AN hour and a half later I was back at the air lock entrance to the alien starship. When the hatch slid open, I was not surprised to find the lamp on inside.
I pulled myself into the air lock and spoke over the open channel. “Francis? Are you in here? It’s Bartolomeo.”
No response. I didn’t even hear breathing, but he could have closed the channel.
I didn’t move for a long time, just hung there in the air lock, unwilling to close the hatch behind me so I could open the interior door and continue. I didn’t understand why, but I did not want to have to do this; I did not want to work my way through all those rooms and passages. Maybe I was simply afraid of finding Francis dead in one of them. But it seemed more than that. Something like Father Veronica’s nameless dread. All of my excitement and enthusiasm for exploring the alien ship was gone, replaced by disquiet and exhaustion. I wanted nothing more than to turn around, return to the Argonos, and go back to sleep.

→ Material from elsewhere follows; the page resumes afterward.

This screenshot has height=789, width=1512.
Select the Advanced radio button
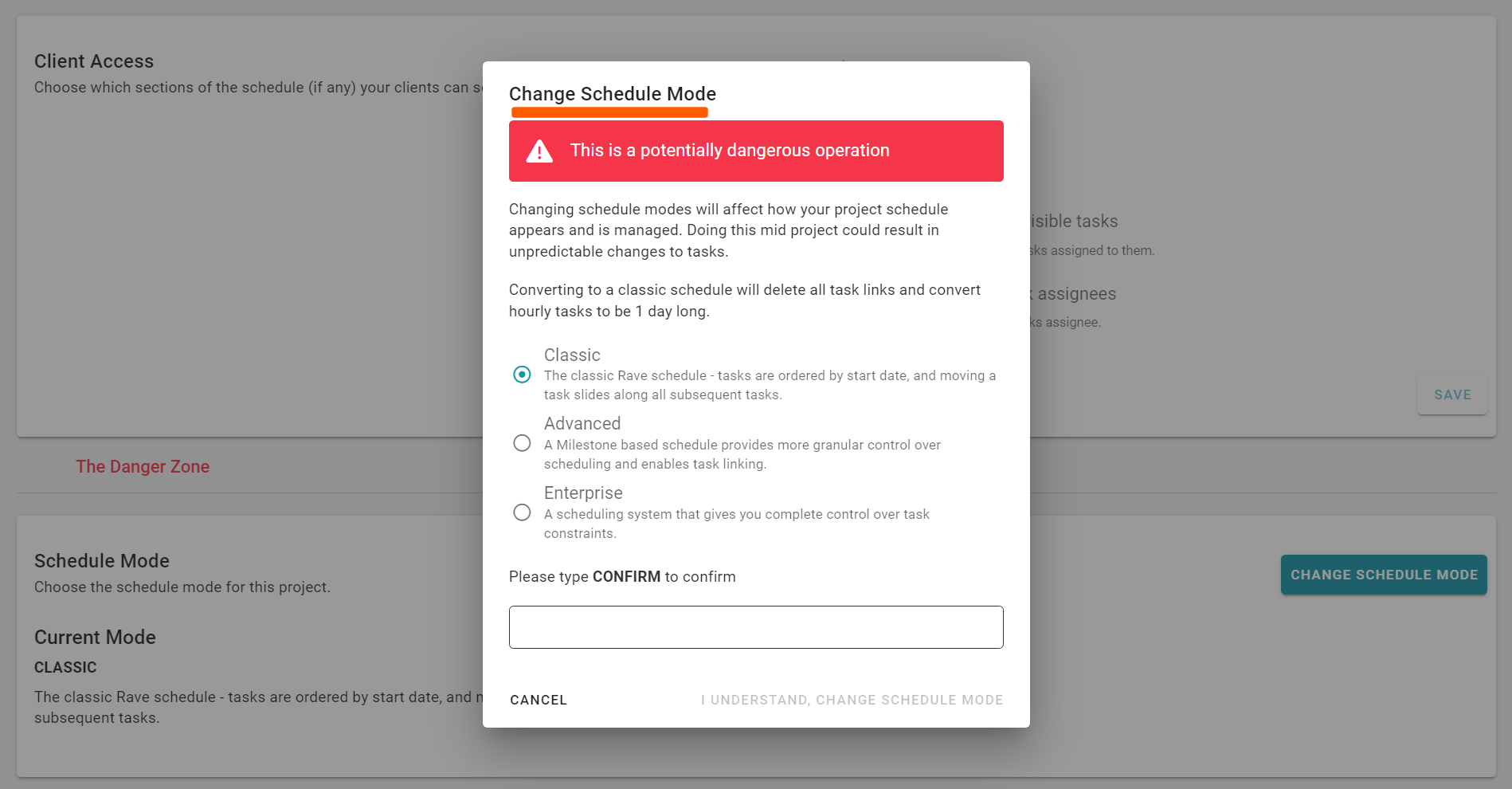coord(522,443)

But I couldn’t. I finally turned the handle and watched the hatch close, cutting off the stars.
I worked my way quickly through the explored areas, following Francis’s progress by the lights that were on in the rooms and corridors. Either he’d known the most direct route to the farthermost rooms, or he’d turned off the lights in the dead ends after he’d backtracked.
After a short time, I slowed a little. Not by choice, but because the dread returned and seemed to drag on my limbs, although I was still in zero gravity. Damn him. I moved slowly but steadily from room to room, passage to passage. As I continued, I periodically called out Francis’s name, but never got a response. If not for the lights, I would have believed there was no one in the ship.
It took me two hours to reach the section with Earth-normal gravity and atmosphere. I was already sweating, and it got worse; in normal gravity, I was working harder just to move.
I found Francis in the circular blue-lit room. He was sitting on the steps holding his head in his hands; his pressure suit lay on the floor halfway across the room. He heard me come through the doorway and looked up.
The blue light was dim, but I could see the haunted look in his eyes. Something was terribly wrong. I wasn’t sure he knew where he was.
“Francis.” Then I realized he couldn’t hear me and switched on the external speakers. “Francis, it’s Bartolomeo.”
He didn’t respond. His expression didn’t change.
“Francis, put your suit back on. We don’t know what’s in this air.” I spoke gently, afraid to spook him.
His mouth turned up slightly and he said, “I’m still alive, aren’t I?”
I started toward him. “Put it on, Francis.”
“I needed air,” he said.
“You’ve got air in the suit,” I said.
“I needed air,” he repeated.
I sat beside him. “What happened, Francis?”
He turned to me, his expression still haunted. “What are you doing here?”
“Looking for you. Your sister called me.”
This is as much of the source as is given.